Here is what the DAP master node logged during this period:

<13>1 2020-02-24T17:18:54.109+00:00 6fe30da24fc4 nginx - - [meta sequenceId="20"] 10.2.5.8 "POST /authn-k8s/ut-dev/inject_client_cert HTTP/1.1" 200 5 "-" "Go-http-client/1.1" 0.223 0.223
<13>1 2020-02-24T17:18:54.109+00:00 6fe30da24fc4 nginx - - [meta sequenceId="21"] 10.2.5.8 "POST /authn-k8s/ut-dev/neovest/host%2Fconjur%2Fauthn-k8s%2Fut-dev%2Fapps%2Fdap%2Fservice_account%2Fdap-follower/authenticate HTTP/1.1" 200 660 "-" "Go-http-client/1.1" 0.127 0.127
<13>1 2020-02-24T17:18:54.109+00:00 6fe30da24fc4 nginx - - [meta sequenceId="22"] 10.2.5.8 "POST /configuration/neovest/seed/follower HTTP/1.1" 200 17408 "-" "Wget/1.20.3 (linux-musl)" 0.056 0.055

Thank you in advance for any insight.

Hi Josh,

The most frequent cause of a follower hanging on startup like this is insufficient resources provided to the container/pod. As we’re running a full pgsql database, our resource req’s are much higher than typically provisioned for a pod. The lowest we’ve seen run reliably is 2 CPU cores and 4GB of memory per follower container in the pod. Our minimum system requirements are 4 CPU cores and 8GB. Most Kubernetes and OCP clusters we’ve seen have a default resource limit policy applied that limits each container to 250-500mCPU and 256-512MB of memory.
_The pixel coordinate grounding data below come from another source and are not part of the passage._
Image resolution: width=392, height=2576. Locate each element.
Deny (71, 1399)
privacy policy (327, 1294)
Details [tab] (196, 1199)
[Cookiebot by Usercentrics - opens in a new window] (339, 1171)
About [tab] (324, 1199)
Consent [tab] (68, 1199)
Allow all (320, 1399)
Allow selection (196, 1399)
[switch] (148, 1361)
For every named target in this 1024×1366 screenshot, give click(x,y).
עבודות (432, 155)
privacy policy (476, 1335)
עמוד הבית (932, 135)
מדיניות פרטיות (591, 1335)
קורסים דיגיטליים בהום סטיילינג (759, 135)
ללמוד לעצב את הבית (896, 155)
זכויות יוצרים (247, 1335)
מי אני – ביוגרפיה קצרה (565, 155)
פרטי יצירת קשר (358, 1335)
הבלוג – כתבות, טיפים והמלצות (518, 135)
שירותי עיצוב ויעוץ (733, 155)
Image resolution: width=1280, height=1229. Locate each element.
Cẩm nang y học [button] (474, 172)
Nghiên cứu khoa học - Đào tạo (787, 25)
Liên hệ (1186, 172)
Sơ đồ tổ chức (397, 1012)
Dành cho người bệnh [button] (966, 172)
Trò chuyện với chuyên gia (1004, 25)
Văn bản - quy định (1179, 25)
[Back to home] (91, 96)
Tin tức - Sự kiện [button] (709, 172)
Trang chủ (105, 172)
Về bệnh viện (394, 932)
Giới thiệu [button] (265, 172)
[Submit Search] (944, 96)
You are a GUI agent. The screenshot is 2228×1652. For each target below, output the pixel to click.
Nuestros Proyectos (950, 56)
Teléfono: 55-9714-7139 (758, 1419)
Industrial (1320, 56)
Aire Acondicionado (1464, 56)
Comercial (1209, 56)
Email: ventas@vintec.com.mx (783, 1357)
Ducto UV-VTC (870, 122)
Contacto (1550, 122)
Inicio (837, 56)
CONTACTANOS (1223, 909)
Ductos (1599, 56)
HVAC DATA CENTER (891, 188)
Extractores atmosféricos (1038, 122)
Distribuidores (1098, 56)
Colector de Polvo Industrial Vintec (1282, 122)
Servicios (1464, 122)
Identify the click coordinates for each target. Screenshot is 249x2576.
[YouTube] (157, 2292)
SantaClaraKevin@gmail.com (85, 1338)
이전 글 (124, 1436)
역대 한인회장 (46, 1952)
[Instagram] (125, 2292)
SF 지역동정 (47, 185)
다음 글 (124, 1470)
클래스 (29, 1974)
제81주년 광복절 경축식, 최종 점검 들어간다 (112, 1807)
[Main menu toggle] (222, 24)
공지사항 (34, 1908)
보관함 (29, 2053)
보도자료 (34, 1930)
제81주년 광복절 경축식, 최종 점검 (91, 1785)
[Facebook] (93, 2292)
I’d check that first and see if reserving more resources for the containers in the pod fixes the issue.

If that doesn’t solve it, then these sorts of issues can be very difficult to troubleshoot over Discourse and I’d recommend opening a support case if you haven’t already.

Regards,
Nate

1 Like

@nathan.whipple Thank you so much for your thoughtful response; it was indeed resource limit within the namespace that had prevented the followers from initializing. I have removed those limits for now and everything is working great. I don’t know how long it would have taken me to discover that on my own, so I am incredibly grateful!

This topic was automatically closed 7 days after the last reply. New replies are no longer allowed.